Names, Passwords and Authorization

In order for one daemon to contact another daemon, it must authorize itself with a password. In most cases, the password corresponds to a particular name, so both the name and the password must match to be authorized. Passwords are plain text, any text. They are not generated by any special process; just use random text.

The default configuration files are automatically defined for correct authorization with random passwords. If you add to or modify these files, you will need to take care to keep them consistent.

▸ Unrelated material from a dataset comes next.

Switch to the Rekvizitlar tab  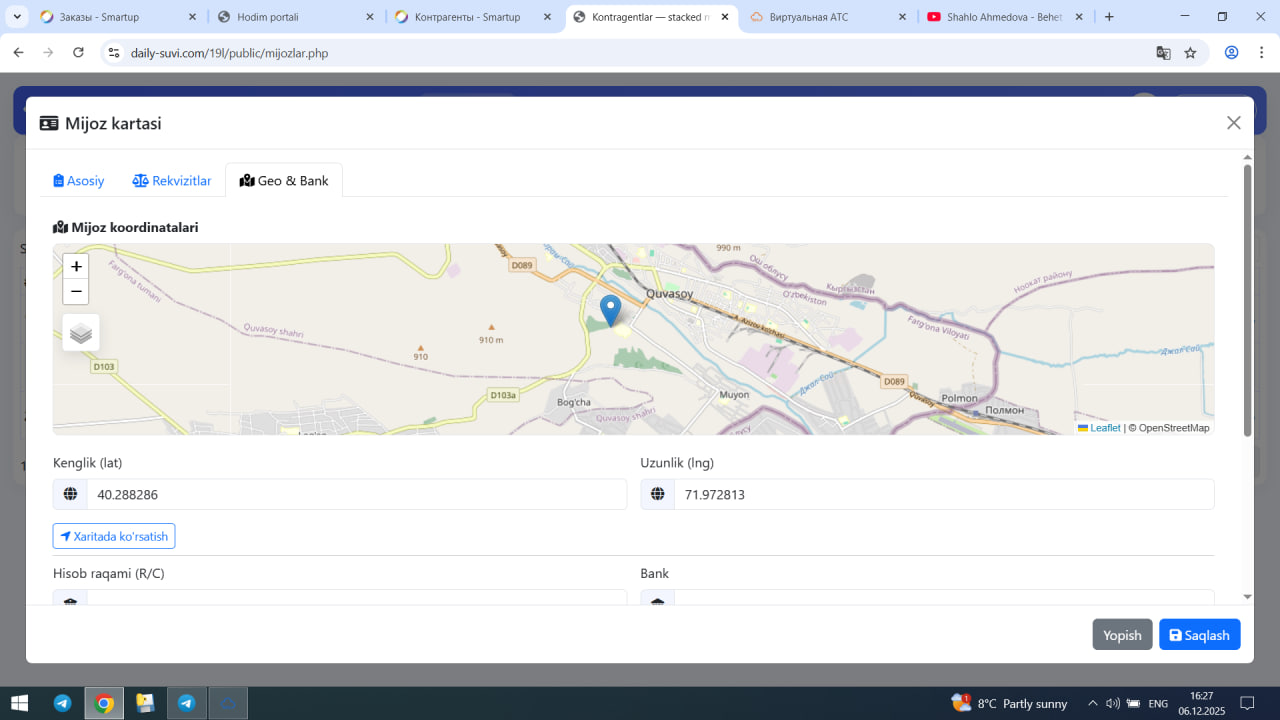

Here is sort of a picture of what names/passwords in which files/Resources must match up:

In the left column, you will find the Director, Storage, and Client resources, with their names and passwords – these are all in bacula-dir.conf. In the right column are where the corresponding values should be found in the Console, Storage Daemon (SD), and File Daemon (FD) configuration files.

Note that the Address, fd-sd, that appears in the Storage resource of the Director, preceded with and asterisk in the above example, is passed to the File Daemon in symbolic form. The File Daemon then resolves it to an IP address. For this reason, you must use either an IP address or a fully qualified name. A name such as localhost, not being a fully qualified name, will resolve in the File daemon to the localhost of the File Daemon, which is most likely not what is desired. The password used for the File Daemon to authorize with the Storage Daemon is a temporary password unique to each Job created by the daemons and is not specified in any .conf file.